O ministro da Economia, Paulo Guedes, quer reduzir salários iniciais de servidores com alta remuneração — Foto: Fátima Meira/Futura Press/Estadão Conteúdo
O ministro da Economia, Paulo Guedes, quer reduzir salários iniciais de servidores com alta remuneração — Foto: Fátima Meira/Futura Press/Estadão Conteúdo

Por BBC

“Você tem alto salários, estabilidade. Você vive em Brasília, é outro planeta. É Versalhes”, disse o ministro da Economia, Paulo Guedes, no início de setembro, comparando as condições de trabalho dos servidores públicos federais à opulência da corte real francesa que ocupava o Palácio de Versalhes antes da derrubada da monarquia em 1789.

Sob o argumento de que o funcionalismo, em especial o da União, é caro e privilegiado, o governo de Jair Bolsonaro quer enviar ao Congresso no início de 2020 uma reforma administrativa para reformular as carreiras públicas, projeto que vem sendo chamado também de novo RH do Estado.
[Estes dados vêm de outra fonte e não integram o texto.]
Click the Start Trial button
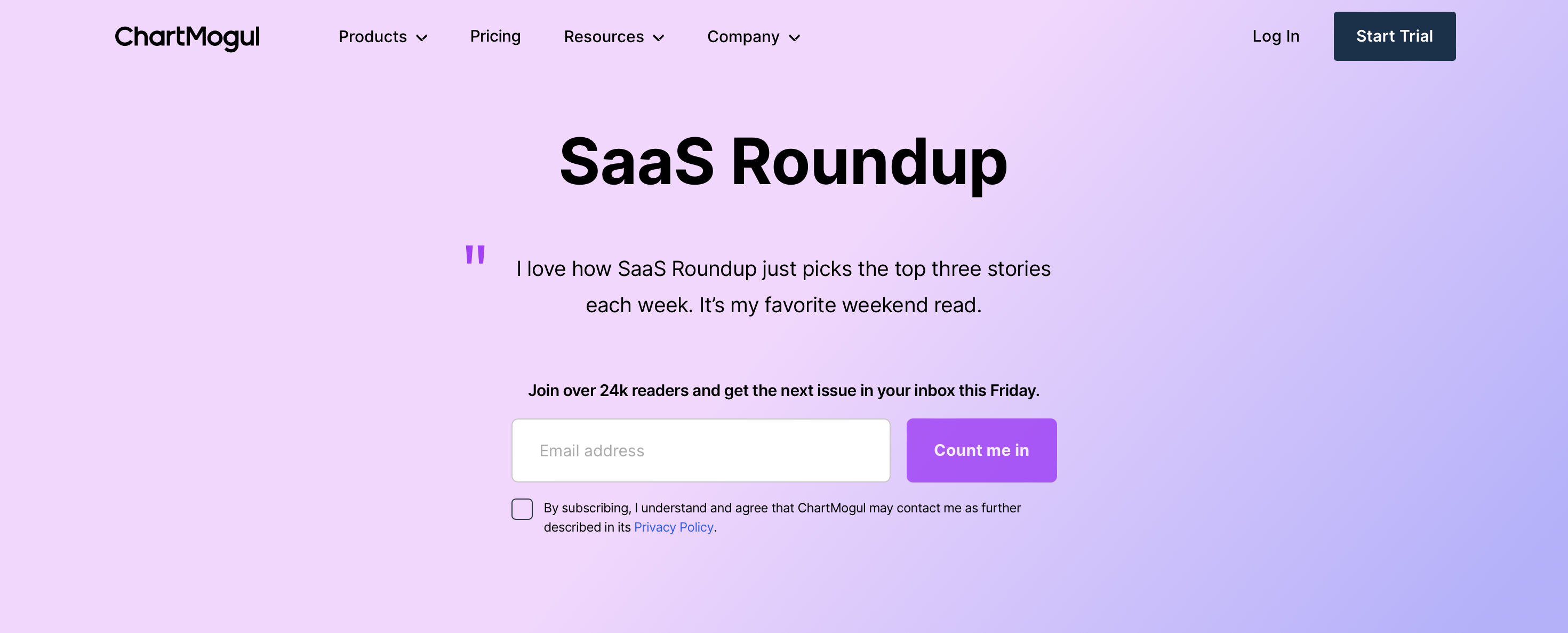The height and width of the screenshot is (633, 1568). point(1394,36)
Os gastos com pessoal ativo — que devem fechar o ano acima de R$ 300 bilhões — é o terceiro maior da União, atrás de Previdência Social e juros da dívida pública.

Guedes tem um importante aliado nessa empreitada: o presidente da Câmara dos Deputados, Rodrigo Maia, é antigo defensor da pauta. Ambos consideram que os servidores — com destaque para carreiras exclusivas de Estado como gestão tributária, Justiça, diplomacia — já começam ganhando alto para padrões brasileiros e progridem rapidamente para o teto de remuneração de cada categoria.

Nesse sentido, eles querem uma reforma que reduza os salários iniciais, torne mais gradativa a evolução na carreira e atrele a progressão a avaliações de desempenho. Também defendem flexibilizar as regras de estabilidade para facilitar a demissão em casos de baixa produtividade — essa última proposta sofre críticas inclusive de economistas liberais que consideram o mecanismo uma defesa contra perseguição política. No Poder Executivo, algumas das carreiras que se destacam pela elevada remuneração paga aos recém-concursados são as de delegado da Polícia Federal (R$ 23.692,74), auditor-fiscal da Receita Federal (R$ 21.029,09), advogado da União (R$ 21.014,49), diplomata (R$ 19.199,06) e analista do Banco Central ou de Planejamento e Orçamento (R$ 19.197,06). São valores que colocam esses servidores entre os brasileiros mais ricos, no instante que ingressam na carreira. De acordo com a Oxfam, organização internacional que atua na redução de desigualdades, trabalhadores com salário mensal a partir de R$ 15 mil já estão entre os 2% de maior renda no país, quando consideradas pessoas de mais de 18 anos que possuam alguma fonte de recursos. Já uma remuneração a partir de R$ 23 mil coloca o indivíduo entre o 1% mais rico.